The doctor looked at first surprised, then his eyes turned
misty. Original research! The idea was not so very preposterous. It struck him
that at this moment, at the culmination of all the reading he had done in
recent months, he must surely be the best-read doctor in the country on the
subject of twins! Who else knew what he knew? And more to the point, who else
had the perfect case study under his nose? Original research? Whyever not?

 

She let him indulge himself for a few minutes, and when she saw
that her suggestion had taken root in his heart, murmured, “Of course, if you
needed an assistant, I’d be glad to help in any way I could.”

 

‘Very kind of you.“ He nodded. ”Of course, you’ve worked with
the girls… Practical experience… Invaluable… Quite invaluable.“

 

He left the house and floated home on a cloud, where he failed
to notice that his dinner was cold and his wife bad-tempered.

 

Hester gathered up the papers from the desk and left the room;
her neat footsteps and firm closing of the door had the ring of satisfaction
about them.

 

The library seemed empty, but it wasn’t.

 

Lying full-length on top of the bookcases, a girl was biting her
nails and thinking.

 

Original research.

 

Is it because of Emmeline that Adeline represses the girl in the
mist?

 

Didn’t take a genius to figure out what was going to happen
next.

 

They did it at night.

 

Emmeline never stirred as they lifted her from her bed. She must
have felt herself safe in Hester’s arms; perhaps she recognized the smell of
soap in her sleep as she was carried out of the room and along the corridor.
Whatever the reason, she didn’t realize that night what was happening.

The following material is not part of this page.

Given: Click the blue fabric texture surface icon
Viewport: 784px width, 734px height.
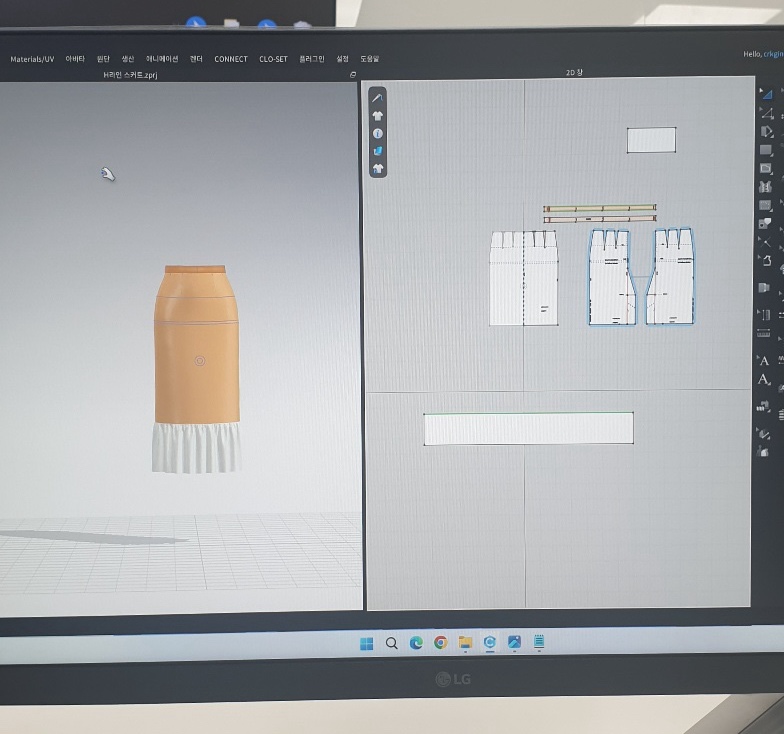Looking at the screenshot, I should coord(378,151).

Her
awakening to the truth was hours away.

 

It was different for Adeline. Quick and sharp, she awoke at once
to her sister’s absence. Darted to the door but found it locked already by
Hester’s swift hand. In a flash she knew it all, felt it all. Severance. She
didn’t shriek, she didn’t fling her fists against the door, she didn’t claw at
the lock with her nails. All the fight went out of her. She sank to the floor,
collapsed into a little heap against the door, and that is where she stayed all
night. The bare boards bit into her jutting bones, but she didn’t feel the
pain. There was no fire and her nightdress was thin, but she didn’t feel the
cold. She felt nothing. She was broken.

 

When they came for her the next morning, she was deaf to the key
in the lock, didn’t react when the opening door shunted her out of its way. Her
eyes were dead, her skin bloodless. How cold she was. She might have been a
corpse, if it had not been for her lips that twitched ceaselessly, repeating a
silent mantra that might have been Emmeline, Emmeline, Emmeline.